Extraia da entrevista com Vítor Santos, sem qualquer alteração, o trecho que começa nas palavras "A comemoração do" e termina logo após "o Vitor Santos?".

=== Página ===
+---+
À conversa com Vítor Santos a propósito do Dia da Criança


A comemoração do Dia da Criança foi o mote para a conversa com Vítor Santos na perspetiva do acesso ao desporto pelas crianças.

Vítor Santos é natural de Viseu. É licenciado em Comunicação Social e técnico superior no Instituto Politécnico de Viseu.

É embaixador do Plano Nacional de Ética no Desporto desde 2018.

Quem é o Vitor Santos?
– Um viseense que desde sempre foi fascinado pelo desporto e sonhou ser jogador de futebol. Na época não tive quem me alertasse que não chega saber dar uns “toques” (risos). Acompanhei sempre os clubes de Viseu de uma forma apaixonada: Académico, Viseu e Benfica, Lusitano, Repeses, etc. Joguei futebol no BUB e Viseu e Benfica, andebol no Académico de Viseu e voleibol na Associação Académica de Viseu.

Em criança assistia aos treinos do Académico de Viseu. Era quando estava mais perto dos meus ídolos de então. Os fins de semana eram passados a jogar e a ver desporto quer fosse no Fontelo, Vildemoínhos, Ranhados ou em qualquer outra cidade ou vila, para assistir a jogos independente das equipas serem ou não da minha simpatia. O jogo para mim sempre foi o mais importante.
A primeira memória que tenho é a do Académico-Porto para a Taça de Portugal. Estádio cheio e o Cubillas é nome que recordo, mais do que a imagem. Neste dia andei literalmente pelo ar (risos).

O primeiro jogo internacional que vi foi o Benfica-Torpedo de Moscovo em 1977 (tinha 10 anos) para a Taça dos Campeões Europeus. Anos mais tarde assisti a uma dúzia de jogos para a liga dos campeões do F. C. Porto. Devorava os jornais desportivos. Adorava ler as crónicas de grandes jornalistas. Sempre gostei de observar e apreciar o jogo associados à leitura.

O interesse pelo desporto foi esmorecendo e a vida seguiu outros caminhos, outras motivações e a cada ano mais me afastava do desporto.

Em 1999 entrei para o Académico como treinador e na formação permaneci 15 anos com passagens pelo Viseu e Benfica. Com a licenciatura em comunicação social entrei num projeto de um semanário desportivo que foi um época que recordo com saudade. Agora colaboro com a imprensa regional. O desporto continua na minha vida de uma forma menos apaixonada enquanto fenómeno e mais pragmática.

Com um percurso na área desportiva como surge a ideia de publicar um livro?
+---+
=== Excerto de origem ===

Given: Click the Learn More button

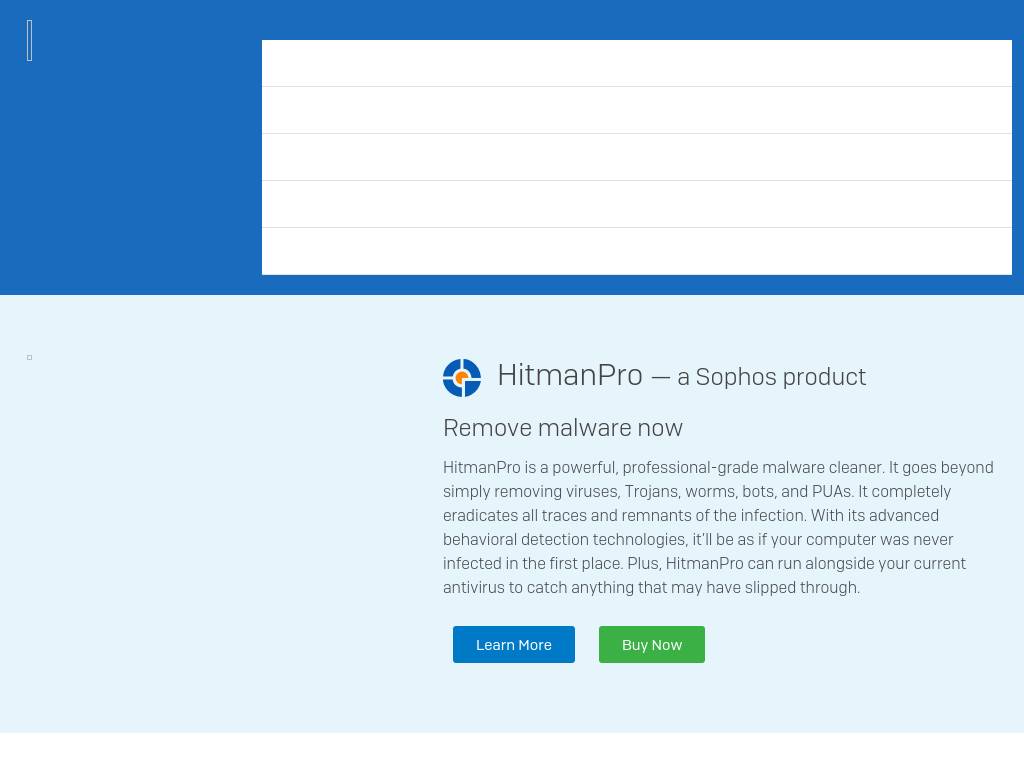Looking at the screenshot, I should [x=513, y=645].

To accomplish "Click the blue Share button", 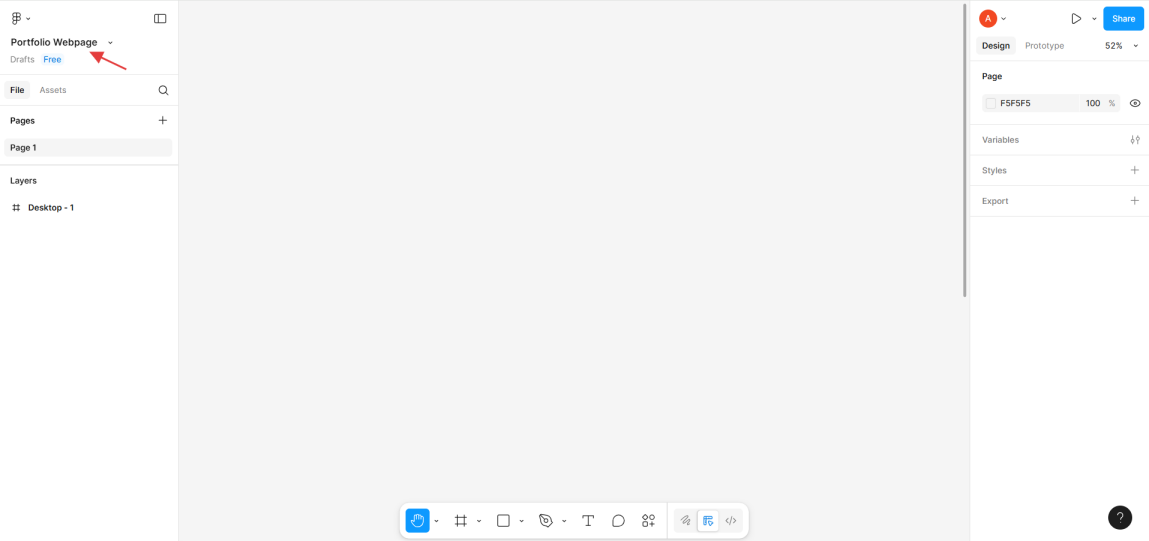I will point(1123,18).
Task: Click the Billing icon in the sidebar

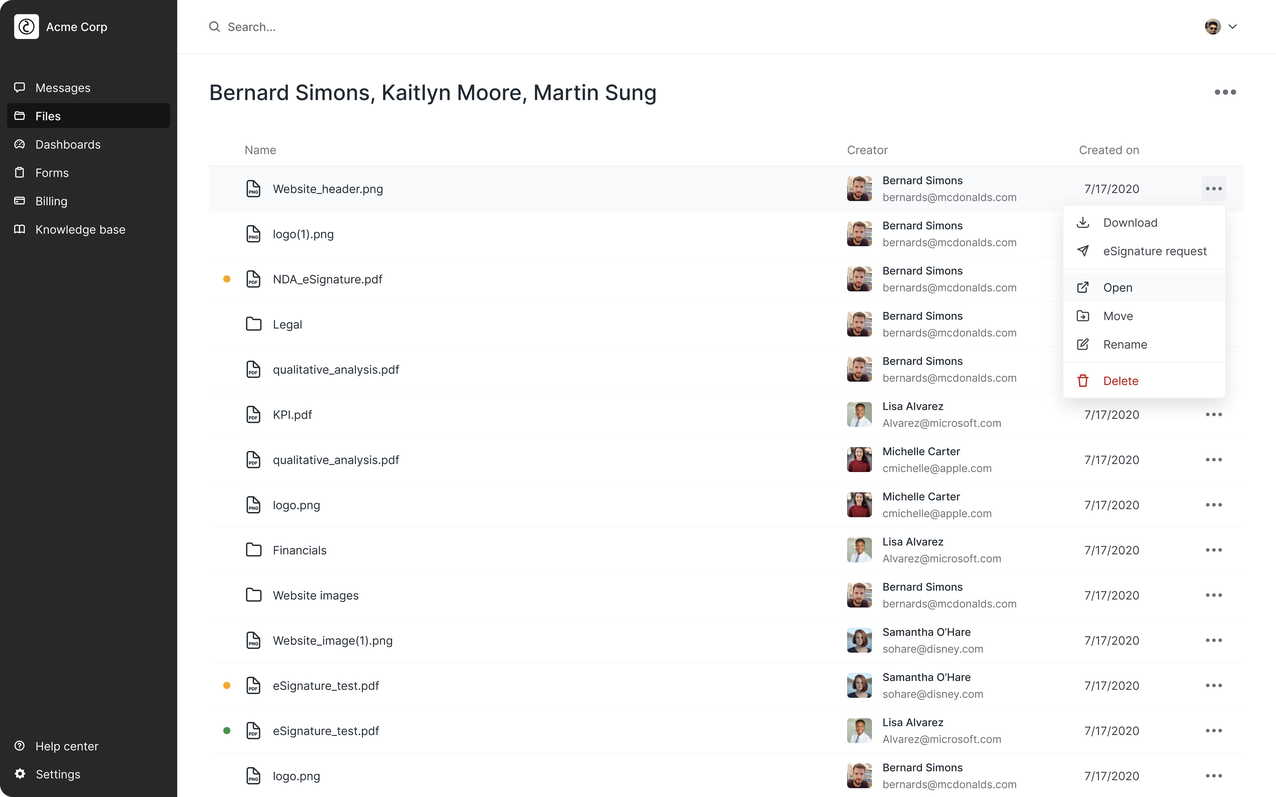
+---+
=== Exercício resolvido ===
A comemoração do Dia da Criança foi o mote para a conversa com Vítor Santos na perspetiva do acesso ao desporto pelas crianças.

Vítor Santos é natural de Viseu. É licenciado em Comunicação Social e técnico superior no Instituto Politécnico de Viseu.

É embaixador do Plano Nacional de Ética no Desporto desde 2018.

Quem é o Vitor Santos?